[Opening PROVIDED DATA section]

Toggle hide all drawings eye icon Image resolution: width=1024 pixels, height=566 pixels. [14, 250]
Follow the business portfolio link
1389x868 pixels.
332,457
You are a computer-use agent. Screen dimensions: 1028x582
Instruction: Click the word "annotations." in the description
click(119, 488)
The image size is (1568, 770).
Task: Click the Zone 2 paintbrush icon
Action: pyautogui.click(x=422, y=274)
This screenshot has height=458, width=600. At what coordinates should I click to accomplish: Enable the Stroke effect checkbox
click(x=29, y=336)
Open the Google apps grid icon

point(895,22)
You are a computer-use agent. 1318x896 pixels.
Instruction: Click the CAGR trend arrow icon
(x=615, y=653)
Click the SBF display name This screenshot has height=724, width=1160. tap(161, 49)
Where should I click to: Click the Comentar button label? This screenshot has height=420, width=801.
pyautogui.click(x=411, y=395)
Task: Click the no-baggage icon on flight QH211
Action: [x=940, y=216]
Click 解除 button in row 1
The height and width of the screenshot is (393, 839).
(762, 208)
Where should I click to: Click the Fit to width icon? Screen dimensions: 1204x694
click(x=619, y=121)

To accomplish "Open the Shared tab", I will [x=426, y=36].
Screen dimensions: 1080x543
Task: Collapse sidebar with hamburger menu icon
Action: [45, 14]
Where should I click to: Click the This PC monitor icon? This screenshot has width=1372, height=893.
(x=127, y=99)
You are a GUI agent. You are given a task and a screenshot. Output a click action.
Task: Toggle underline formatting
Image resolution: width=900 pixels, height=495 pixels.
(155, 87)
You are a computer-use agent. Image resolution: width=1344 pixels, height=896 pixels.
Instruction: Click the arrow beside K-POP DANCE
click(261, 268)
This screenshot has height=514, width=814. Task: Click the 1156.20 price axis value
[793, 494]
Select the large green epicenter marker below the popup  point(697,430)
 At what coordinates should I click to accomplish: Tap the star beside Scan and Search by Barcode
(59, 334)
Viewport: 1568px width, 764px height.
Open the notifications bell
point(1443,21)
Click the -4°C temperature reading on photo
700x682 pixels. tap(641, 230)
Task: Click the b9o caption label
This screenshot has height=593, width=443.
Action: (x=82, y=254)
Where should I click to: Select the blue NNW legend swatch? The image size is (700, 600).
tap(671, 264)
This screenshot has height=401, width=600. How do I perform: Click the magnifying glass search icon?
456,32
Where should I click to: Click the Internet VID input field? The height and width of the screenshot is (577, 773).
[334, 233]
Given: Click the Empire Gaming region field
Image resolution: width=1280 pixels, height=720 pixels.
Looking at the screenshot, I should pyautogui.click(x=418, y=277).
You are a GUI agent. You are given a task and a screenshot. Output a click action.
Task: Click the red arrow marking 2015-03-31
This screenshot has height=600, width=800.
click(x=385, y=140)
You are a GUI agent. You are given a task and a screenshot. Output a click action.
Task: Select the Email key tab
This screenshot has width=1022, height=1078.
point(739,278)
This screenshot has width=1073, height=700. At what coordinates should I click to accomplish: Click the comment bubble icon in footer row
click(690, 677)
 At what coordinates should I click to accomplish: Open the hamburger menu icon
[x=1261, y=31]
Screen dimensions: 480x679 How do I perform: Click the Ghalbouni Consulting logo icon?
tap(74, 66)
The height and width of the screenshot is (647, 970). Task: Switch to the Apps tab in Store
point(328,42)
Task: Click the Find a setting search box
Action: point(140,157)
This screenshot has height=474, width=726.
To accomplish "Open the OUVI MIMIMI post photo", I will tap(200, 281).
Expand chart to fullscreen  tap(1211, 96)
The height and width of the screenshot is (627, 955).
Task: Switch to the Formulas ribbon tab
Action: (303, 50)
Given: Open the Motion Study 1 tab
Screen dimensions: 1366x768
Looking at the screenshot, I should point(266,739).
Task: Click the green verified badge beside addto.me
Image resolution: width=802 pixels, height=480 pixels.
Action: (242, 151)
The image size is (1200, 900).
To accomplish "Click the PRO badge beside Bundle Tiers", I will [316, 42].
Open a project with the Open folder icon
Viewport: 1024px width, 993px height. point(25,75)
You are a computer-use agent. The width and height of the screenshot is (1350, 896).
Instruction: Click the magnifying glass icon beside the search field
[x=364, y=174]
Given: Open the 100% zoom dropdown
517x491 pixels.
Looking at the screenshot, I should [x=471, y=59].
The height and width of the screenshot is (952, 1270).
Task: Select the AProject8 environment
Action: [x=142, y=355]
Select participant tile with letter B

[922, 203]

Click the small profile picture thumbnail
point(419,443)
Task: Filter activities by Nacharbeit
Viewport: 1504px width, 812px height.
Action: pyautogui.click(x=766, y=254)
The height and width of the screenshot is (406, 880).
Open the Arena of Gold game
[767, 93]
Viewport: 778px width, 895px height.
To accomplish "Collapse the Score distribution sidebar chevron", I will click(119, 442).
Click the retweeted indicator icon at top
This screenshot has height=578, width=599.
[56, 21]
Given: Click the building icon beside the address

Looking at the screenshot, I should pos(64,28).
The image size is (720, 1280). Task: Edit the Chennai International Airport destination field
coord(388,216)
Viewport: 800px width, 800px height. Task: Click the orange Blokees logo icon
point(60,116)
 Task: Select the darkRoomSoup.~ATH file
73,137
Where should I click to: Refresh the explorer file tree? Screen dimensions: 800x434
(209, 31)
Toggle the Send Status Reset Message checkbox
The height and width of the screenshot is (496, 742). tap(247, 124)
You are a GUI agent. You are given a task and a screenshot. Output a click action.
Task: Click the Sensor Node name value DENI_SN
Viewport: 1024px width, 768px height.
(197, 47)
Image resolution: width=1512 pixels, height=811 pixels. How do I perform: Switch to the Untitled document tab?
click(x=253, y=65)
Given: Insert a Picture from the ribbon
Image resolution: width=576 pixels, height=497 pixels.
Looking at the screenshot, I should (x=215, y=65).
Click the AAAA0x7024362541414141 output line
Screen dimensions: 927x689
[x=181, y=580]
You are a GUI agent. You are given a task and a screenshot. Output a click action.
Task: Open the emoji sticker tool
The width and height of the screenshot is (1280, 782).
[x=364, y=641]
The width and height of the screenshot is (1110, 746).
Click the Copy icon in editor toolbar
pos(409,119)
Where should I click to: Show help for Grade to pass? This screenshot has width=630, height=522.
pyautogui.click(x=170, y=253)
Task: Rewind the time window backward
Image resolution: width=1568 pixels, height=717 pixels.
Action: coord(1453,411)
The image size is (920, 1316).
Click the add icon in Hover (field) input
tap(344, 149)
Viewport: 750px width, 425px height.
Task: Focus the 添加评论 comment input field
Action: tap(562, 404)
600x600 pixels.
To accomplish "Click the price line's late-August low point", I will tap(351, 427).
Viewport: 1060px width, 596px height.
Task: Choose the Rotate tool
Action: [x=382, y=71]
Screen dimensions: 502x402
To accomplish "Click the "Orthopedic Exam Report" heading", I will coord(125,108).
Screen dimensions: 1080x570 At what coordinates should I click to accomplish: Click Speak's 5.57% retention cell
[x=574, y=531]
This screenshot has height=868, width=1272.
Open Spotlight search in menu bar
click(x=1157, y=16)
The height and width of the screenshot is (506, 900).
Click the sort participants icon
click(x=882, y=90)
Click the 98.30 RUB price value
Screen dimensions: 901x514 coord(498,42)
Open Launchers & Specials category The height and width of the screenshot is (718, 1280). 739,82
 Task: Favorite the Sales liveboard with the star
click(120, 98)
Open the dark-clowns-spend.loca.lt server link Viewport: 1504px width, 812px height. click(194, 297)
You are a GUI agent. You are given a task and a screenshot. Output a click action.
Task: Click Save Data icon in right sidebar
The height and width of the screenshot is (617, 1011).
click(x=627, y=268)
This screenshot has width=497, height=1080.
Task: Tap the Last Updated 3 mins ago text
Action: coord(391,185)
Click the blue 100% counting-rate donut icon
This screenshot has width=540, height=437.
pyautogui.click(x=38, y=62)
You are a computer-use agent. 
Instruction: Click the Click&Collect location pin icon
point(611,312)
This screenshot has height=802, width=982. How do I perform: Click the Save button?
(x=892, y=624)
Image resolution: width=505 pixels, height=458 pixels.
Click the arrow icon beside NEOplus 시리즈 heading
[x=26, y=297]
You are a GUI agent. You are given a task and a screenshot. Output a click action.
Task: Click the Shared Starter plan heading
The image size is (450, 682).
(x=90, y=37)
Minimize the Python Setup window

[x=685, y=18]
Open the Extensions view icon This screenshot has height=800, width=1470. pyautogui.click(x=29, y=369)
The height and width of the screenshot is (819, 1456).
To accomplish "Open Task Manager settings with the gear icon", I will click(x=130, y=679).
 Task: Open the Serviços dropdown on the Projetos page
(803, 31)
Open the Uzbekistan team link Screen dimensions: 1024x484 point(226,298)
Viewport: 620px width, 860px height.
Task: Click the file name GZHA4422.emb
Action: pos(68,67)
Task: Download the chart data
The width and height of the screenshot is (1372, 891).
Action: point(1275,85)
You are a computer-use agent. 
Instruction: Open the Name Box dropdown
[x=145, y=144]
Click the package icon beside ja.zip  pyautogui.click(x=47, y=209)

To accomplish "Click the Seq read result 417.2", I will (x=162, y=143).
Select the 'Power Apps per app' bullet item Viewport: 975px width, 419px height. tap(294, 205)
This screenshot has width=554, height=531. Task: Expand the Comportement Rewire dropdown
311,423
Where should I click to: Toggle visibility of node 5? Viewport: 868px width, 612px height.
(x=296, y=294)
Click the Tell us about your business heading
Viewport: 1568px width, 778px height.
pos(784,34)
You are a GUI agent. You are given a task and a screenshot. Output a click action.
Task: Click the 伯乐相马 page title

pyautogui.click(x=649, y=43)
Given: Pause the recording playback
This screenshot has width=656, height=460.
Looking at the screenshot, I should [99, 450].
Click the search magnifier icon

[Closing PROVIDED DATA section]

The lines from the beginning of the records through the line containing "You are a computer-use agent. Screen" should be reproduced exactly. Include nothing else.

Toggle hide all drawings eye icon Image resolution: width=1024 pixels, height=566 pixels. [14, 250]
Follow the business portfolio link
1389x868 pixels.
332,457
You are a computer-use agent. Screen dimensions: 1028x582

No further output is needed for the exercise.